— Directions —
All lines with the word "agent" must be pulled from the entries below.

[Material for this task — start]

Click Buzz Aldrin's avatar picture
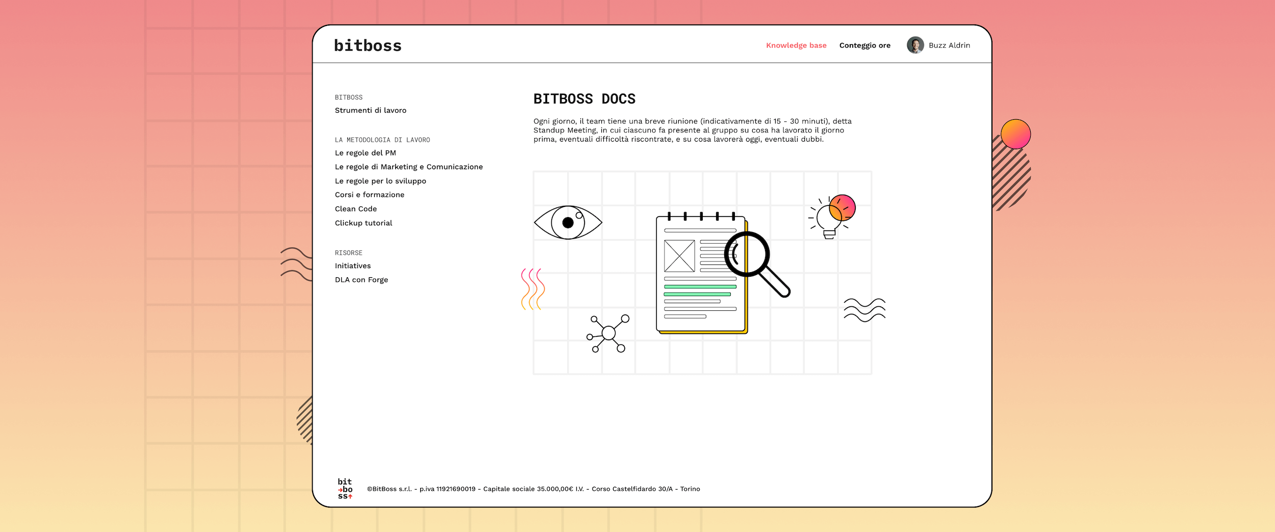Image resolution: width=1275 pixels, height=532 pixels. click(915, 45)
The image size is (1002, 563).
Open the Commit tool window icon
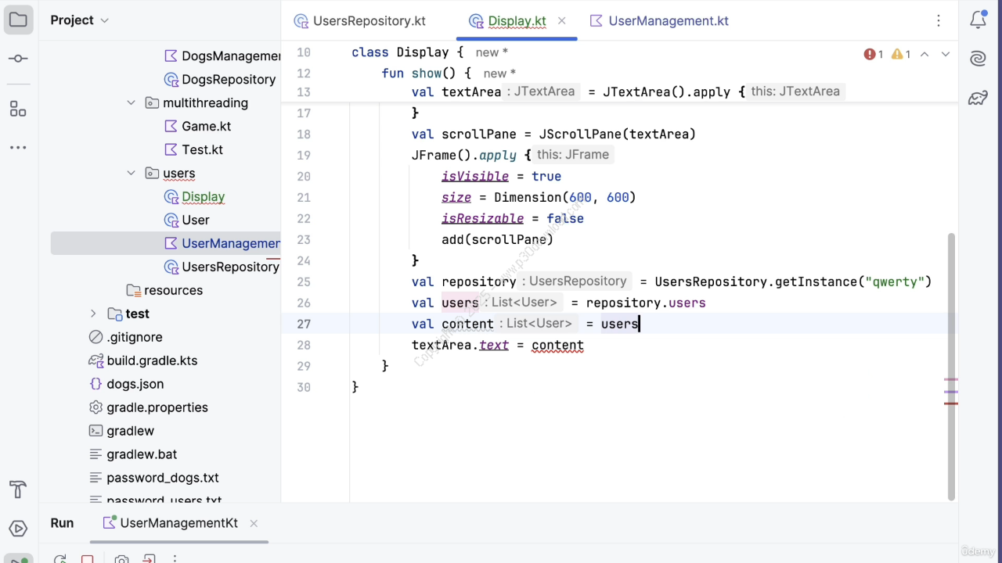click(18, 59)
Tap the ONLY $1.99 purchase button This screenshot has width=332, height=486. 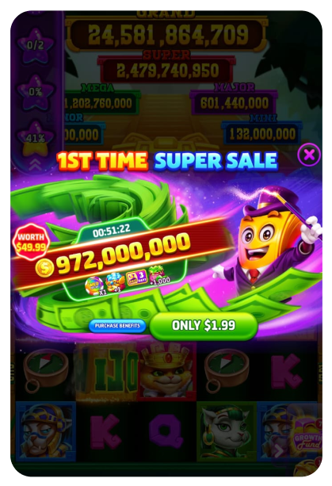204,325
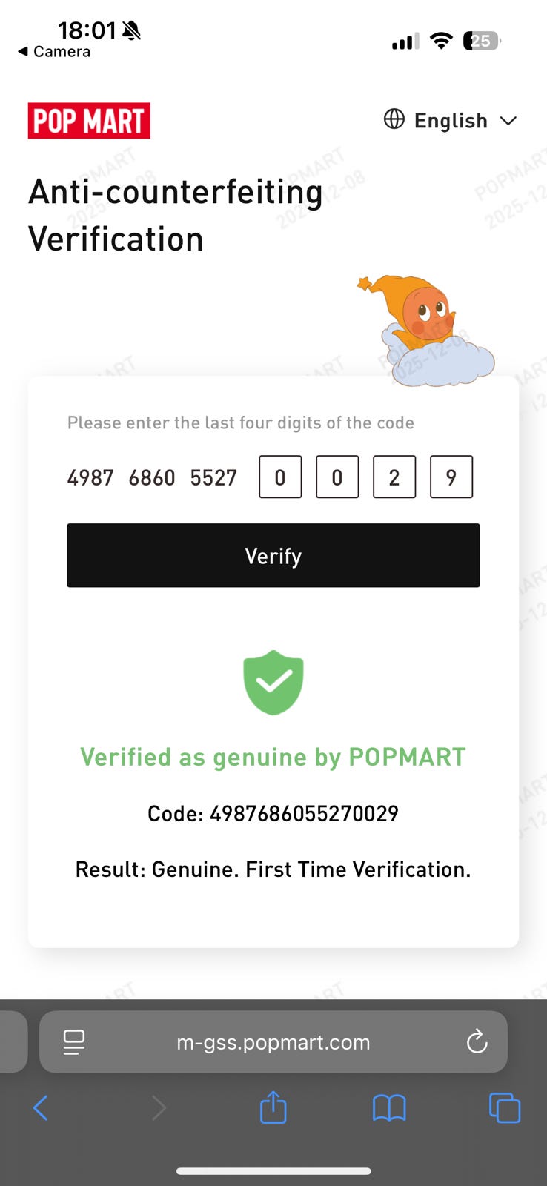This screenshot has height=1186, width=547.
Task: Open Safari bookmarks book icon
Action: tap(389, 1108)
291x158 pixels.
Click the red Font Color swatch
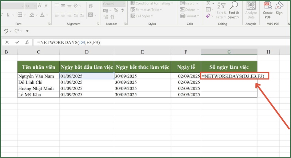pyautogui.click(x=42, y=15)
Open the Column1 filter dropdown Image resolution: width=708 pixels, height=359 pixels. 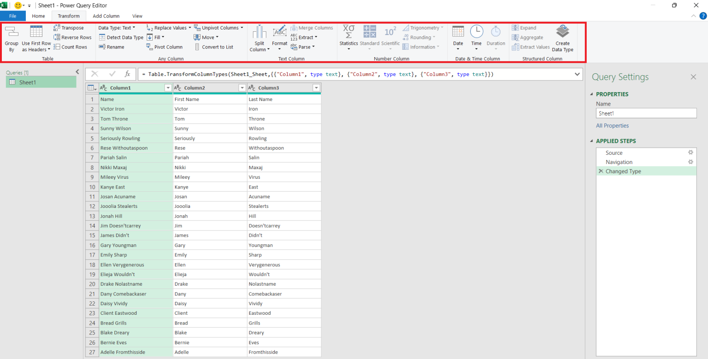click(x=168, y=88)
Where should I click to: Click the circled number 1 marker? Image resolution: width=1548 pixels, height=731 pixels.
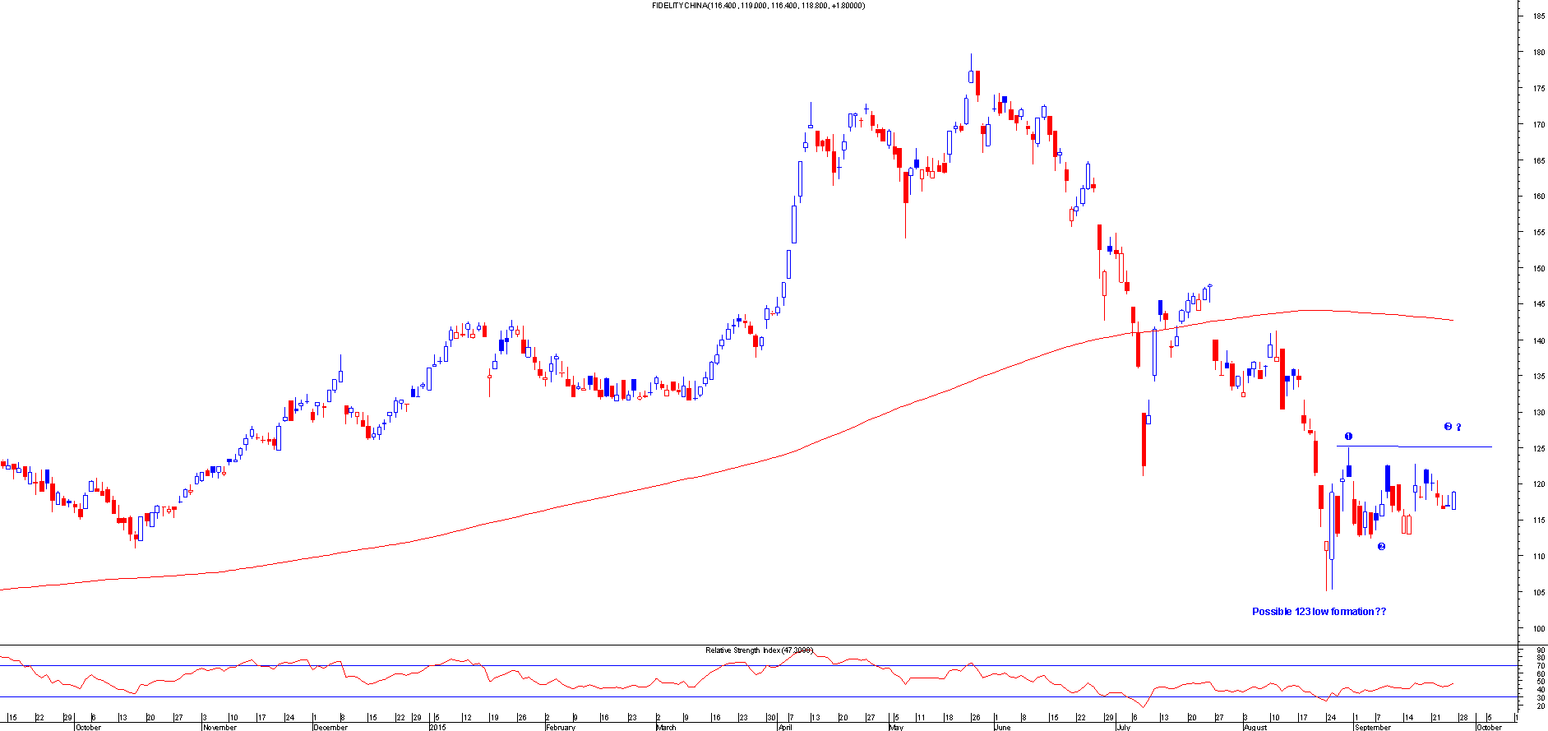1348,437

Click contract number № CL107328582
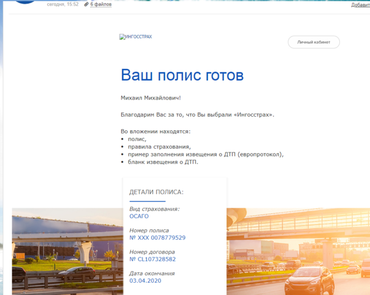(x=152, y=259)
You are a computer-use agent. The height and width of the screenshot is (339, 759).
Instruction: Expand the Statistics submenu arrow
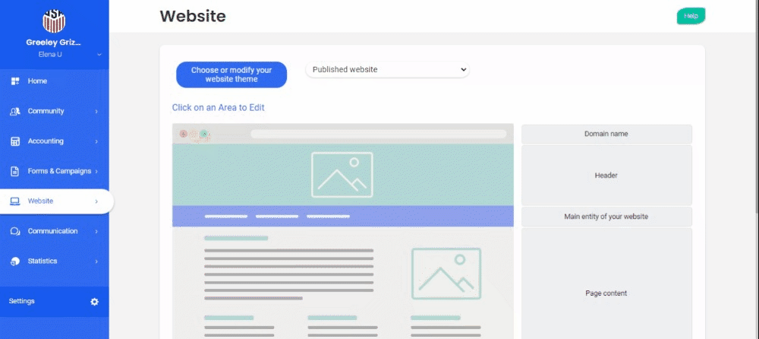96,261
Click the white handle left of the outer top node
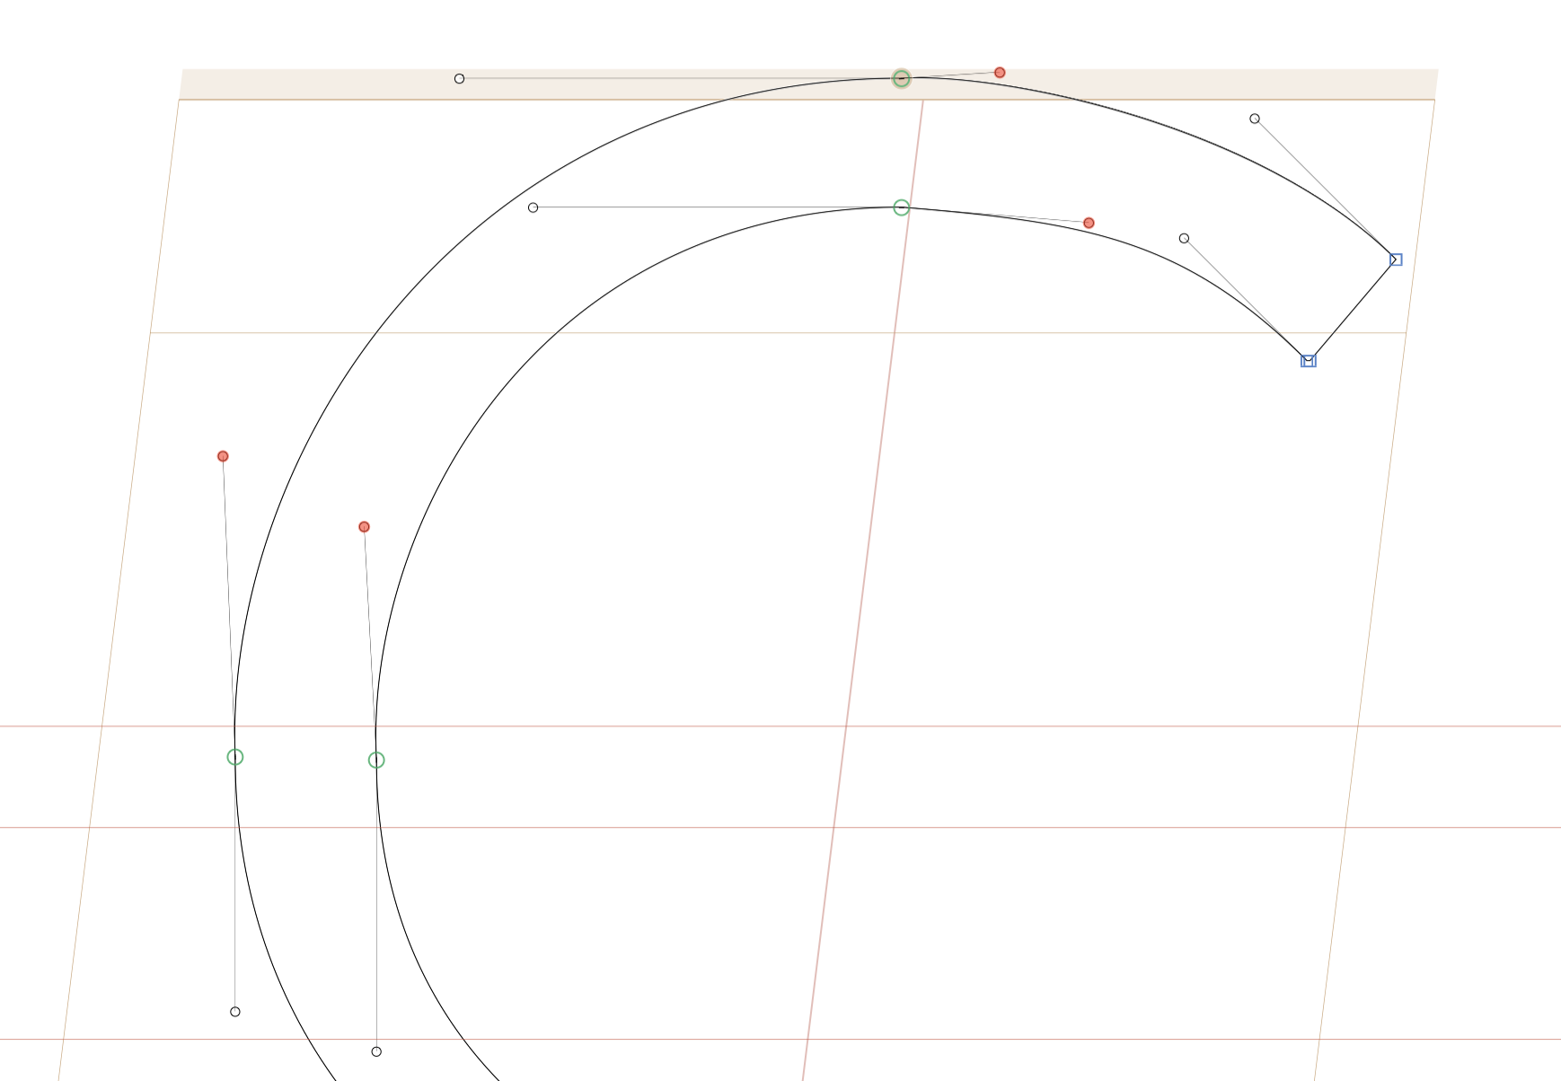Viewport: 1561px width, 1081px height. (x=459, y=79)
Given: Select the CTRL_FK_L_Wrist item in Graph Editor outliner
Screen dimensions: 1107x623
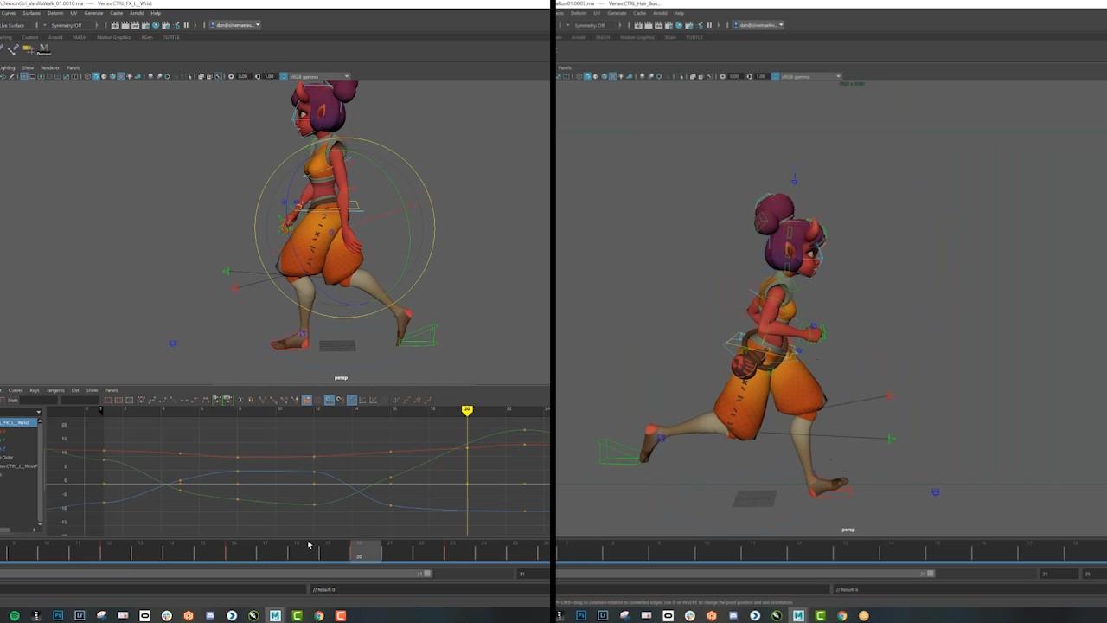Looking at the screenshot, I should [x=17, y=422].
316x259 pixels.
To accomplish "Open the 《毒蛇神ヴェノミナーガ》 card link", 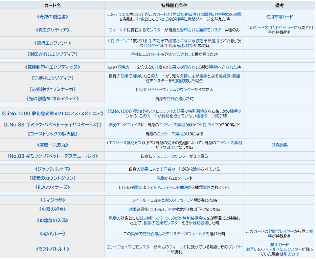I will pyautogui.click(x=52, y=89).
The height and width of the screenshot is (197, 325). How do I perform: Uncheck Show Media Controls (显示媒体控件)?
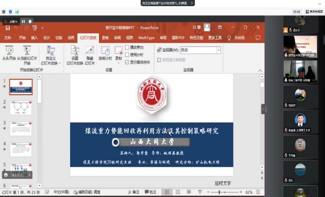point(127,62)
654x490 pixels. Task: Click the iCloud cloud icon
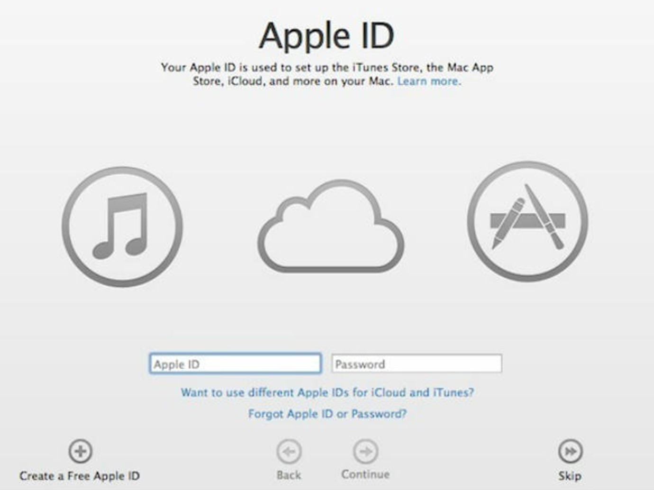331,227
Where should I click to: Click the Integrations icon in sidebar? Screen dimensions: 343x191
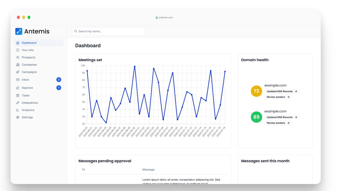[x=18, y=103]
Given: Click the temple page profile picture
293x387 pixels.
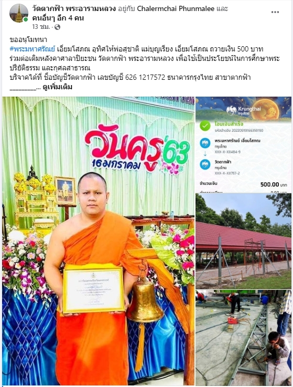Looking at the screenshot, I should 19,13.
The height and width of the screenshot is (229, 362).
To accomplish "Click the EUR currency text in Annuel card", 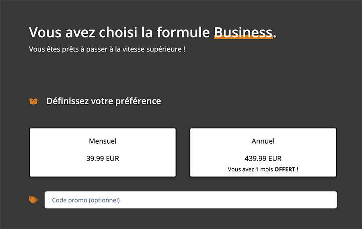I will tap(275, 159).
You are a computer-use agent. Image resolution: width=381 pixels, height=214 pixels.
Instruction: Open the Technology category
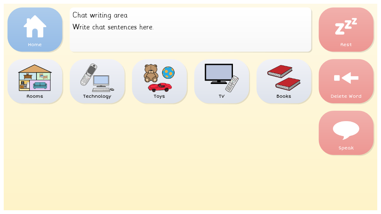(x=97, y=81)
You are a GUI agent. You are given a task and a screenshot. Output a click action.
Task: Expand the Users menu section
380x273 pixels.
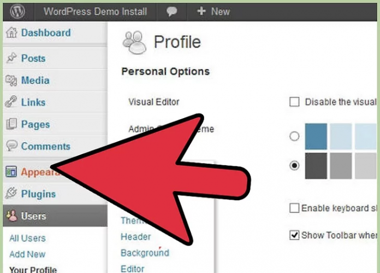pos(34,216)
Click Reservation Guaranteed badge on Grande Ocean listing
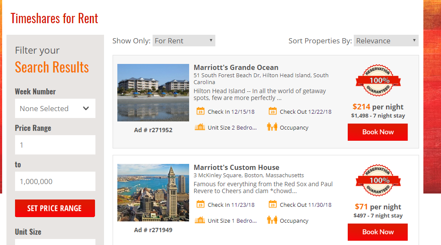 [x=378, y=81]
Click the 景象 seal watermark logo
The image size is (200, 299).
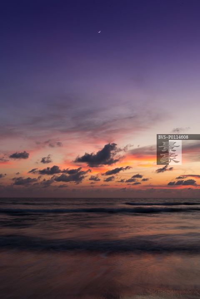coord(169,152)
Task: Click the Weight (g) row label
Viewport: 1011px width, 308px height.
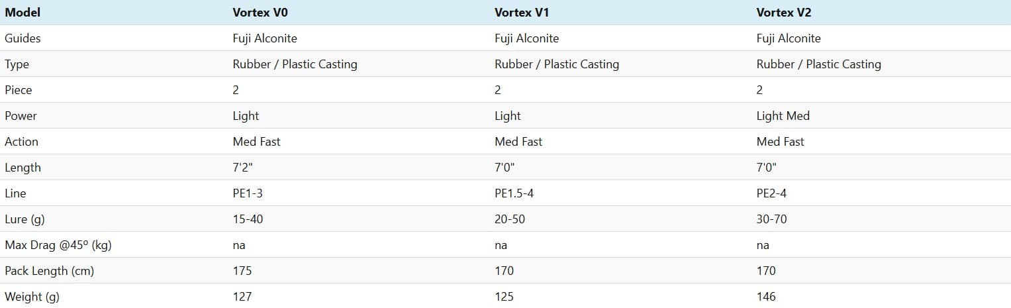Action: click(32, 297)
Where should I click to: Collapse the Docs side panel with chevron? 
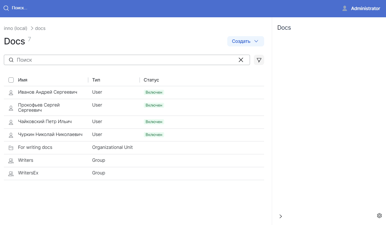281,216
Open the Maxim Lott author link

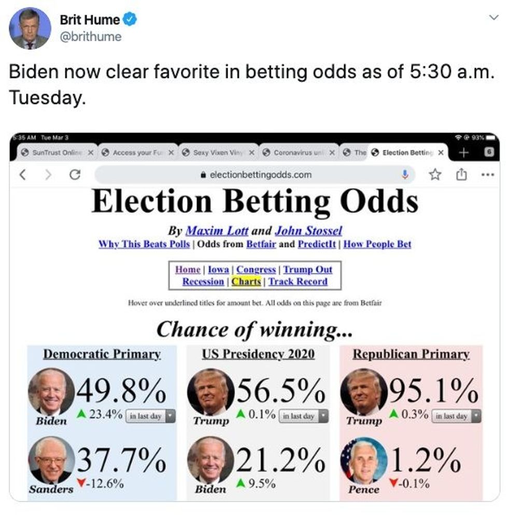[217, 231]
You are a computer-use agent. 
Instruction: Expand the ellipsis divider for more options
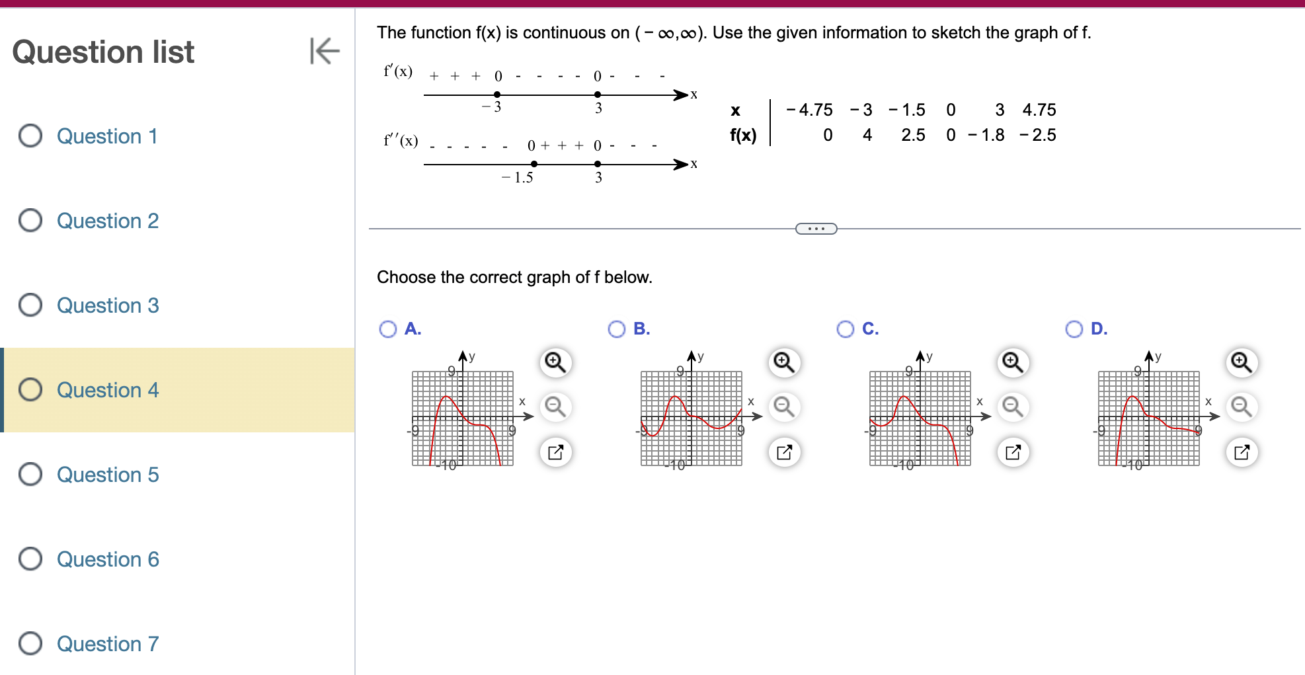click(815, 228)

[Material for this task — finish]

— Completed exercise —
You are a computer-use agent. The height and width of the screenshot is (339, 759).
You are a computer-use agent. Image resolution: width=381 pixels, height=214 pixels.
You are a GUI agent. You are given a task and a screenshot. Output a click action.
You are a computer-use agent. 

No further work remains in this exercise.